KISSIN FEVER hit town last night, though a few are immune. "He can't last another year," they say (and have been saying for some time), or "He's losing touch with his audience." Well, he certainly packs them in, and a few mumblings are always heard in response to a phenomenon.

Still, it's a pity that because of his appeal, Kissin had to play at the Royal Festival Hall rather than the Queen Elizabeth, which is much better for piano sound. Some say Kissin is a basher but last night he was battling against a dry acoustic,and possibly against the brittleness of this particular piano.

I'd say Kissin won. This was a Russian programme, beginning with the complete second set of Rachmaninov's tudes tableaux, Op 38. Compared with Rachmaninov's earlier Preludes, they're somewhat chilly pieces, very much about glittering piano figuration rather than deep or distinctive poetic content. Kissin emphasised their brilliance with stabbing percussive attacks in the first piece and an element of hysteria in the second, evoking memories of Horowitz. Yet he differentiated the closing chords with the subtlest variations of colour.

In the fifth piece we got some typically stylish desynchronisation of the two hands, if not the most alluring tone quality possible, and after the gruff opening of the seventh, there was lovely liquid quiet playing. The ninth was a model of controlled pianissimo staccato.

Scriabin was not only a more visionary composer than Rachmaninov, but also warmer in feeling. In his Third Sonata, Kissin underplayed the warmth, and gave the dramatic first movement a biting edge, with clipped rhythms and angry attack.

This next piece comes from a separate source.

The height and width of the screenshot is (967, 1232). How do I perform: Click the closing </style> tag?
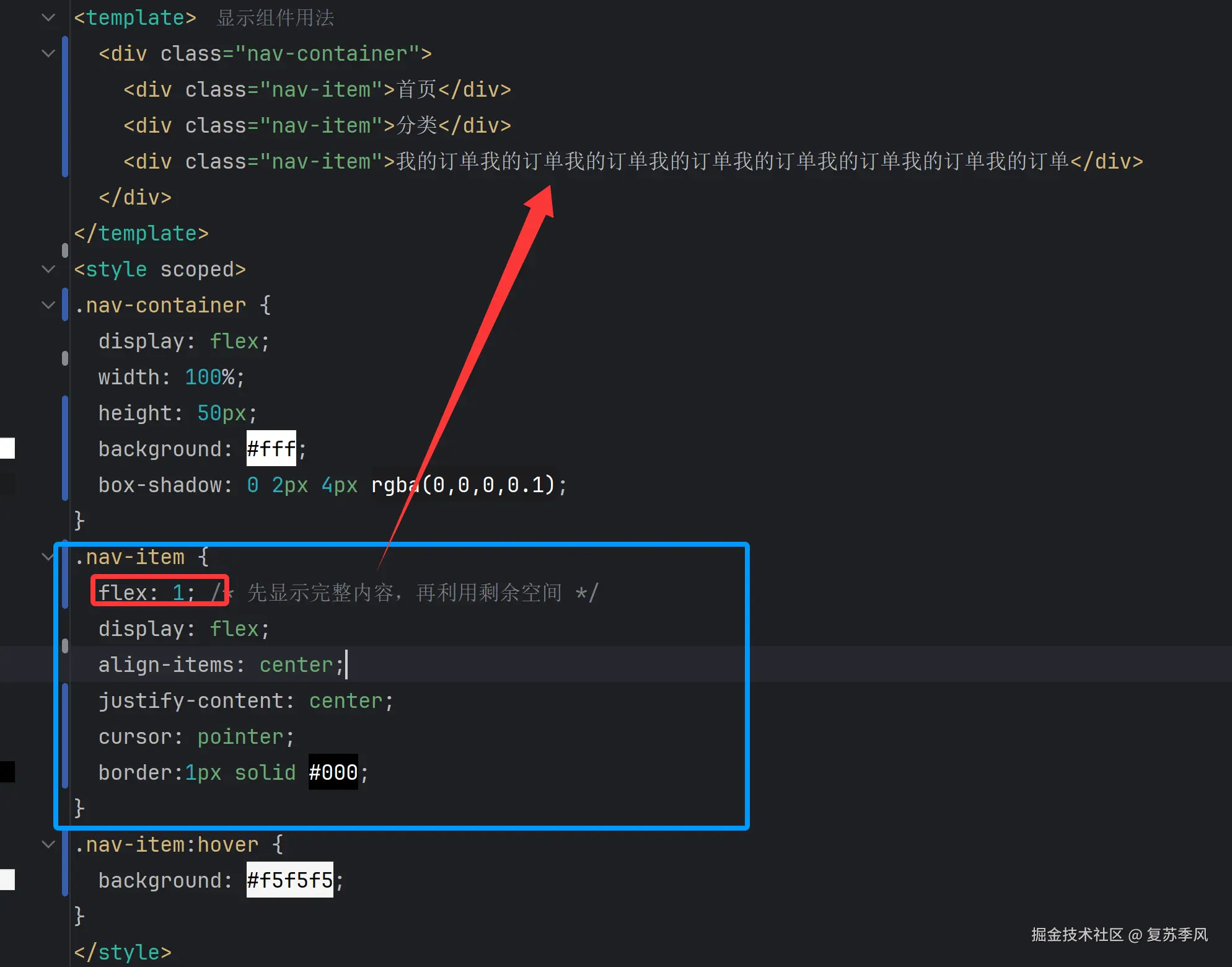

Finally, a display of athleticism the very thought of which makes one sweat. Apparently, Balakirev's title Islamey was too hard even for its pianistically brilliant composer to manage himself. Most pianists pull its whirling rhythms about a good deal, letting out the seams of the composition, very often to the extent of pulling it apart. None of that here. Rarely can it have been delivered so strictly in time as well as with such sharply accurate address. The audience fairly roared, and stooping to take a modest bunch of flowers, our pale-faced prodigy smiled for the first time.